Pour autant nous devons sortir d’un objectif de loups à tirer qui seraient uniquement fonction de la population présente. Les prélèvements doivent être liés aux dégâts occasionnés et ne pas viser un tableau de chasse mais une diminution des attaques et des pertes. Dépasser le plafond actuel certaines années devrait être permis dans un objectif de limiter les dégâts en certaines régions. Cette souplesse doit nous permettre également de mieux appréhender l’ensemble des moyens de protection.
L’État refuse de financer la protection des éleveurs bovins volontaires en se limitant à une vingtaine d’expérimentation mais demande aux éleveurs bovins de réduire leur vulnérabilité pour obtenir un tir de défense.
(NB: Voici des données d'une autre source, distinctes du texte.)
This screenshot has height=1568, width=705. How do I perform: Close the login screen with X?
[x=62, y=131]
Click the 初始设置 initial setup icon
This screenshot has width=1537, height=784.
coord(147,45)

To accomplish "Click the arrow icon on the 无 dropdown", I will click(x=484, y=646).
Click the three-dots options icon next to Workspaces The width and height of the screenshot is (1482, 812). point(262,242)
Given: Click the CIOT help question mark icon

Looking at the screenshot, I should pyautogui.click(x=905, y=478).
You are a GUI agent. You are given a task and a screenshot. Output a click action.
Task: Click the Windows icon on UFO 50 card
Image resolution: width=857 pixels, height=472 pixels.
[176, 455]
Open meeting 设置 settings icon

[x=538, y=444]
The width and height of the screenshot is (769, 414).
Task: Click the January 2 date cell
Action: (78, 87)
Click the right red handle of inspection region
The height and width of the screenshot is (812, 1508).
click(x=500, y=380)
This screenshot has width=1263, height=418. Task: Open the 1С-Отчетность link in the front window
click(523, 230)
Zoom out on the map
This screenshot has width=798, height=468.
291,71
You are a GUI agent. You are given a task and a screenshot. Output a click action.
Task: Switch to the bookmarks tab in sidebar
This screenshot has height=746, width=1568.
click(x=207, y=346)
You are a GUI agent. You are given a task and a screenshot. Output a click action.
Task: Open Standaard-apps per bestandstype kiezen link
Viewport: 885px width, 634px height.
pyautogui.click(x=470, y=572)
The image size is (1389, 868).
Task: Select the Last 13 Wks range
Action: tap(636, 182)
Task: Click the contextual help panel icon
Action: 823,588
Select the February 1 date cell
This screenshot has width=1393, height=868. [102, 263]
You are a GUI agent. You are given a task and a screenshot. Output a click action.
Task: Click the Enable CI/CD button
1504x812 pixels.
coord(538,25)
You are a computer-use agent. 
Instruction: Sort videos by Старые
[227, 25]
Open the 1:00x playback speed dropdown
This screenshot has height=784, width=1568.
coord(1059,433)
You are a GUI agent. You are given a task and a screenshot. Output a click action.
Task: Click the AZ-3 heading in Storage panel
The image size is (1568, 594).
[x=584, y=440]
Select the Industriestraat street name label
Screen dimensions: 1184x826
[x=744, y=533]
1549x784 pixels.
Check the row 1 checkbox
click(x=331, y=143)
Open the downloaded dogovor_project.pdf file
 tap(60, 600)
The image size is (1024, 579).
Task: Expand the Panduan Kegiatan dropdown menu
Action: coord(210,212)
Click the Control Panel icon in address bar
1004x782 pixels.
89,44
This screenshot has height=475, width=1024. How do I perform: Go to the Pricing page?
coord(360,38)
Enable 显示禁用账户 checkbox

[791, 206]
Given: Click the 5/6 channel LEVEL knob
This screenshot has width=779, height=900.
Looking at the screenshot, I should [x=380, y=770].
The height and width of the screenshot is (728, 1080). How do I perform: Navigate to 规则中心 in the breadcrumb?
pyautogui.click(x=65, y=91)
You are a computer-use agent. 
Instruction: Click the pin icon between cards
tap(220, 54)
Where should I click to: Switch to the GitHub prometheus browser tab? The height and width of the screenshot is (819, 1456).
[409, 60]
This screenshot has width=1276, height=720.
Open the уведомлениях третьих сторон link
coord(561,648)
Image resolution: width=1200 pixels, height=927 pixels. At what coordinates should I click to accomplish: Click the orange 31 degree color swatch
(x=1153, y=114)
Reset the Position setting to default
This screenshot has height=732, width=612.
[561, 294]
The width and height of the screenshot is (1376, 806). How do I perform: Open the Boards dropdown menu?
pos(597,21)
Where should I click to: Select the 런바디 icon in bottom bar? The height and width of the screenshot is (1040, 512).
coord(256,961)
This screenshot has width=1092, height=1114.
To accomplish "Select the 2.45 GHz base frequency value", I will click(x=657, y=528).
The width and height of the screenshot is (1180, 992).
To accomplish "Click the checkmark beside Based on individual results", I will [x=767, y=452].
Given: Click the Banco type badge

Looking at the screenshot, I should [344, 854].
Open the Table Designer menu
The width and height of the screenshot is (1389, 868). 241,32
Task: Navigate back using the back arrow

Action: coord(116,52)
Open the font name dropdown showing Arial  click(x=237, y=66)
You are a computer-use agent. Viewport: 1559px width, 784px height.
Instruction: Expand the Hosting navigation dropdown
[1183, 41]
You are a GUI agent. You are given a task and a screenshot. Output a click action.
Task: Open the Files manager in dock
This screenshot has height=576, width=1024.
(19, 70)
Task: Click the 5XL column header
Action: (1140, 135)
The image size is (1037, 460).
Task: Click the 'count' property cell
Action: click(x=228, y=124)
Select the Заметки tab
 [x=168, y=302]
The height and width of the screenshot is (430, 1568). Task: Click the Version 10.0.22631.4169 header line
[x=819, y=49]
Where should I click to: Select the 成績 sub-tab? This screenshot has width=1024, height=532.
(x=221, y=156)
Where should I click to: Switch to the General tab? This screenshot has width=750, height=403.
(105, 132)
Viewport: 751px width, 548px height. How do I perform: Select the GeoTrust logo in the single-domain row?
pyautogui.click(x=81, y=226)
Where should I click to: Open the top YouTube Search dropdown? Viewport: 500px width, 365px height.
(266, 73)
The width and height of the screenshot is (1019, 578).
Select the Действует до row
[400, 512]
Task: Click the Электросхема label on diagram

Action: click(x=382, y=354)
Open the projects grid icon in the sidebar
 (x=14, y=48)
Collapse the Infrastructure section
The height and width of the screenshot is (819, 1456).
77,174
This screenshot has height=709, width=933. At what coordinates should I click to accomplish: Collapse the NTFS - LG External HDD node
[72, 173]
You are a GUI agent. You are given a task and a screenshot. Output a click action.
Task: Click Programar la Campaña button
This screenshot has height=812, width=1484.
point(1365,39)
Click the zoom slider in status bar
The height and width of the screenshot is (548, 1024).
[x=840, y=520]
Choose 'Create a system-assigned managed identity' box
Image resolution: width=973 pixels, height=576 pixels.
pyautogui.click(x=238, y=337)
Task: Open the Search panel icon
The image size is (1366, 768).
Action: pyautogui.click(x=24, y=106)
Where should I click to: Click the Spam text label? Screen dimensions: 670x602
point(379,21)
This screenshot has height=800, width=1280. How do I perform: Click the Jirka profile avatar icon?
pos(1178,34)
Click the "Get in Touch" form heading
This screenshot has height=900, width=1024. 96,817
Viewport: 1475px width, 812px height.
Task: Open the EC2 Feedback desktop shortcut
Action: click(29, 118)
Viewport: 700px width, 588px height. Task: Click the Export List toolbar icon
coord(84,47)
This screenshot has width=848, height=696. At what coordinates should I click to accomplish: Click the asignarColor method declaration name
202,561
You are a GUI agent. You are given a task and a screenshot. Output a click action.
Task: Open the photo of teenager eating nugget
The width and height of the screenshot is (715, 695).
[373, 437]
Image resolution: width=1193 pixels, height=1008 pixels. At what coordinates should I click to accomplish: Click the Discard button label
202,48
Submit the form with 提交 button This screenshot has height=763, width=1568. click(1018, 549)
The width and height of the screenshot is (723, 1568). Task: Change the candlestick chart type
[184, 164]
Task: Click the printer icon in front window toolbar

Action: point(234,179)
D’après le projet d’arrêté,« il n’existe pas à ce stade de schéma de protection des troupeaux bovins et équins valide techniquement. » L’impasse de la protection des bovins n’est pas technique, elle est politique et financière. Les chiens de protections sont utilisés sur tous types de bovins dans de nombreux pays (Italie, Espagne , Portugal, Turquie, Mongolie, USA, France etc.). Certains pays ont même sélectionnés des races spécifiques (Castro Laboreiro au Portugal , Bouvier Mongol)
D’après le projet d’arrêté, « Une autorisation de tir de défense pourra être délivré à une exploitation dont le troupeau bovin ou équin a subi une prédation dans la dernière année, à condition que l’éleveur ait mis en œuvre des moyens de réduction de la vulnérabilité de son troupeau attestés par le préfet (en matière de mode de conduite, de protection, d’effarouchement) ». Le principe est que les élevages ne sont à priori pas déclaré non protégeables mais pour autant il n y aura pas de financement pour la mise en place de la réduction de la vulnérabilité.
La protection des bovins doit être financée à l’ensemble des éleveurs.euses volontaires.